Otra tipología de información, la que encierran las relaciones de sucesos, constituye el núcleo de la contribución de Jesús M. Usunáriz: «Ejecutar al asesino: la justicia en el Siglo de Oro a través de las relaciones de sucesos». Cerca de veinte casos se desgranan en las páginas finales de este monográfico, y las conexiones entre la faceta efectista de aquellas narraciones y la actualidad periodística de nuestra época dan aún más sentido a la decisión de cerrar así el volumen. También se observa la atingencia con el estudio previamente reseñado de Arellano y, al igual que aquel, en este distinguimos una gran variedad de crímenes sanguinarios: uxoricidios, canibalismo, infanticidios, homicidios por codicia o pasiones amorosas; ni siquiera las mujeres embarazadas no se escapan de su destino cruel. La diferencia reside en que en este caso las noticias se dan vía composiciones poéticas —coplas, jácaras, romances—, lo cual enfatiza la seducción de la sangre que cautivaba al público. En el epílogo, Usunáriz inserta con acierto las ejecuciones por cada caso criminoso anteriormente citado; sus descripciones muestran una tipificación de sentencias tachonadas de penas durísimas y aleccionadoras. Al fin y al cabo, todo había de concurrir en la ejemplaridad de una penitencia pública que inducía a la confianza en la expiación final y en las leyes, tanto humanas como divinas.

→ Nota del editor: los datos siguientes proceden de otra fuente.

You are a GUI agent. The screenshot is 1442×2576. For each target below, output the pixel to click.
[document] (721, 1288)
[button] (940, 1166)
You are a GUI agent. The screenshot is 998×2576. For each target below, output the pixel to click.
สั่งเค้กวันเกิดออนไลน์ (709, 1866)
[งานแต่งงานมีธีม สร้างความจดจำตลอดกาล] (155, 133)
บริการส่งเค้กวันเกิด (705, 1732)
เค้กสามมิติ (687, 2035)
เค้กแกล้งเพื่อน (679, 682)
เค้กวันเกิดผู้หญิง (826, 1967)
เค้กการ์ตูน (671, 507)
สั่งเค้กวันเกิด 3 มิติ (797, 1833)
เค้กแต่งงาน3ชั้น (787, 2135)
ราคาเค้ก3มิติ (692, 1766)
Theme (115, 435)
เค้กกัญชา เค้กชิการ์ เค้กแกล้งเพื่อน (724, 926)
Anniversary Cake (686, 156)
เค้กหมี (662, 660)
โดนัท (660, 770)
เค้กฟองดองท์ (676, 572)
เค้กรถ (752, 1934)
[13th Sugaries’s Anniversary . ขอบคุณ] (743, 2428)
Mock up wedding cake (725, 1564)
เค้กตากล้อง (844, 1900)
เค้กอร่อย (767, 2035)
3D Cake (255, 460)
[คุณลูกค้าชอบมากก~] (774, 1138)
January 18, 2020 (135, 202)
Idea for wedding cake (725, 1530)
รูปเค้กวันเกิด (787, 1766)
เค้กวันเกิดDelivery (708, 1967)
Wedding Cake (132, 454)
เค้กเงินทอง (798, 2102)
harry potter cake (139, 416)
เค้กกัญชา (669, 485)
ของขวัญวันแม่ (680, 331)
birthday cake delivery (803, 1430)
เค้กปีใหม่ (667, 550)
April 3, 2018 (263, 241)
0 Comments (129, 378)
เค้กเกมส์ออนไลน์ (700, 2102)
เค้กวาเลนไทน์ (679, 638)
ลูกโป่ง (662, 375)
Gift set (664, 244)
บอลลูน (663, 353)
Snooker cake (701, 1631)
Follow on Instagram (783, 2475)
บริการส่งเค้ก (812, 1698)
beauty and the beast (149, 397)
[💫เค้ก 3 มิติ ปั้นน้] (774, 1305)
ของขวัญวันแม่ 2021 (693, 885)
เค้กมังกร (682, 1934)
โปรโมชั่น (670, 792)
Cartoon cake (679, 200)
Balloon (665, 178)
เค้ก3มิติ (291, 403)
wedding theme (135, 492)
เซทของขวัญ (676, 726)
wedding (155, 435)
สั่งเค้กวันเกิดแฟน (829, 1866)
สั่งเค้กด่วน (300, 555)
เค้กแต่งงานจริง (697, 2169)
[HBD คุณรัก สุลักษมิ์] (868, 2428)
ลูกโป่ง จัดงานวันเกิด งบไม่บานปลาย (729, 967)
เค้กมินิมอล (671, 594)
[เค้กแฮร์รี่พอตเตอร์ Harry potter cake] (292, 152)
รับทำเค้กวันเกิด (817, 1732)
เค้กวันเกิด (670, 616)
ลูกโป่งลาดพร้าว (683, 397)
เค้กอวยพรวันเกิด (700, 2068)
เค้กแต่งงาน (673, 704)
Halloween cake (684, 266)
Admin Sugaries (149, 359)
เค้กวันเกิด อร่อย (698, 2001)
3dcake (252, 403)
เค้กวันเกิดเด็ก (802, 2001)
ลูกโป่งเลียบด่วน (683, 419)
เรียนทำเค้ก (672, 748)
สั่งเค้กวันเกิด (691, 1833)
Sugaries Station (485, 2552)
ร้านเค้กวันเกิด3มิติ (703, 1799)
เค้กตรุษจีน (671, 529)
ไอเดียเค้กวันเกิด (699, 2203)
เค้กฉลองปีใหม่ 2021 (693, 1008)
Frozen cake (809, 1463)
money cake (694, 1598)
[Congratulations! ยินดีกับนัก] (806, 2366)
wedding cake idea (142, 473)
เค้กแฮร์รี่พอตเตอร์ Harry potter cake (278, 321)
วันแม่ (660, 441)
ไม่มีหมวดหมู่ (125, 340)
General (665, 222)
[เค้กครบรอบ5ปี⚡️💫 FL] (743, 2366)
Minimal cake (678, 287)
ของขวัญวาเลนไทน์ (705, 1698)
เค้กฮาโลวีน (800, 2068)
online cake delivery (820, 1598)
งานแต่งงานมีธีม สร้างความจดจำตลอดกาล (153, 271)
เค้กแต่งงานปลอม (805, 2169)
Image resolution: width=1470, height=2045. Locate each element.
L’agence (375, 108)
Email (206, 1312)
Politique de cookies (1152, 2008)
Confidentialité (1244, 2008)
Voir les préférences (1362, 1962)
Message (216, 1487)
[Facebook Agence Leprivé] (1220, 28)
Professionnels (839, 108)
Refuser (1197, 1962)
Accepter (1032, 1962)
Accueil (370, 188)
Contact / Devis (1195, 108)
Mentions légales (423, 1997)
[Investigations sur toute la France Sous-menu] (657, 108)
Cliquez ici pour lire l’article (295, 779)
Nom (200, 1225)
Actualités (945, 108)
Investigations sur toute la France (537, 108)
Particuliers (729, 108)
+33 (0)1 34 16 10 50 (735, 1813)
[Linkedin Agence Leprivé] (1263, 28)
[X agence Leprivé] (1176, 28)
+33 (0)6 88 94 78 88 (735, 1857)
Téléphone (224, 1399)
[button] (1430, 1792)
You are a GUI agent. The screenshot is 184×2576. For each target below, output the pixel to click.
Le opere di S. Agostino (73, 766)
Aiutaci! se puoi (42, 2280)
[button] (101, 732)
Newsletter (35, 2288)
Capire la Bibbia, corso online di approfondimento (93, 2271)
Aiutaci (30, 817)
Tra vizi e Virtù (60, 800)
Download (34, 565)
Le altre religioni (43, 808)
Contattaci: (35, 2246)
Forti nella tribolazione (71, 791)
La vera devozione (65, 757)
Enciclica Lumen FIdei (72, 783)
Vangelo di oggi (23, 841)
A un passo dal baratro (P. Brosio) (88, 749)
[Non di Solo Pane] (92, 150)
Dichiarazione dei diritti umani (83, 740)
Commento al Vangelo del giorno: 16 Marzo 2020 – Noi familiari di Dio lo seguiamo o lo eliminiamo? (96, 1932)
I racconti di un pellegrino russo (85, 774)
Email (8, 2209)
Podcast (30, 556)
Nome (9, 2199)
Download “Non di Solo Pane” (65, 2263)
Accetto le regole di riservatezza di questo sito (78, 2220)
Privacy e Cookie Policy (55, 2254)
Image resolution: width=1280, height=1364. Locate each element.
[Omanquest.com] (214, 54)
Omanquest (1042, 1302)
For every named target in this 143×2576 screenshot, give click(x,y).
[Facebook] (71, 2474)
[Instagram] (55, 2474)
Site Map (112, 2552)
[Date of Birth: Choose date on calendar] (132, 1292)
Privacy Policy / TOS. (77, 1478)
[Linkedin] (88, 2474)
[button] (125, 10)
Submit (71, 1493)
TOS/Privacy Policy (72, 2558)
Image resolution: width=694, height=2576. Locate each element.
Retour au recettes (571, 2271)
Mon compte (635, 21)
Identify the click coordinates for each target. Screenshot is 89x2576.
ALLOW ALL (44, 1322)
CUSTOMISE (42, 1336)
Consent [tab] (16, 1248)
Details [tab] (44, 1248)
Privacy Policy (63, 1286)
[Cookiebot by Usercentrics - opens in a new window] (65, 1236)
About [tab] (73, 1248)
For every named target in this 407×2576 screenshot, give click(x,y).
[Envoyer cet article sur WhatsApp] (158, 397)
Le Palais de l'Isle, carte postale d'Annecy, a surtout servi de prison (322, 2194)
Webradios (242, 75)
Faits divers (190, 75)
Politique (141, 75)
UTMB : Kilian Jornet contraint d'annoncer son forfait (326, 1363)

Para concluir esta breve recensión, podemos constatar que se precisa la elaboración de un considerable número de anotaciones críticas para abordar cabalmente una cuestión muy compleja y que establece un puente cronotópico entre pasado y presente, como es la interpretación literaria de la muerte violenta a manos de alguien. De ello se colige que, tanto en los escenarios como en poemas, relatos o demás creaciones de difícil compartimentación genérica, hay matices de estilo y contenido que requieren una profundización por parte de aquellos versados en asuntos filológicos. Por tanto, se han de valorar las apreciaciones de quienes han penetrado en las modalidades de amoldamiento ficcional delictivo que realizaron los autores auriseculares, discerniendo con acuidad la variedad de crímenes que se examinan en los iluminadores capítulos de La hora de los asesinos.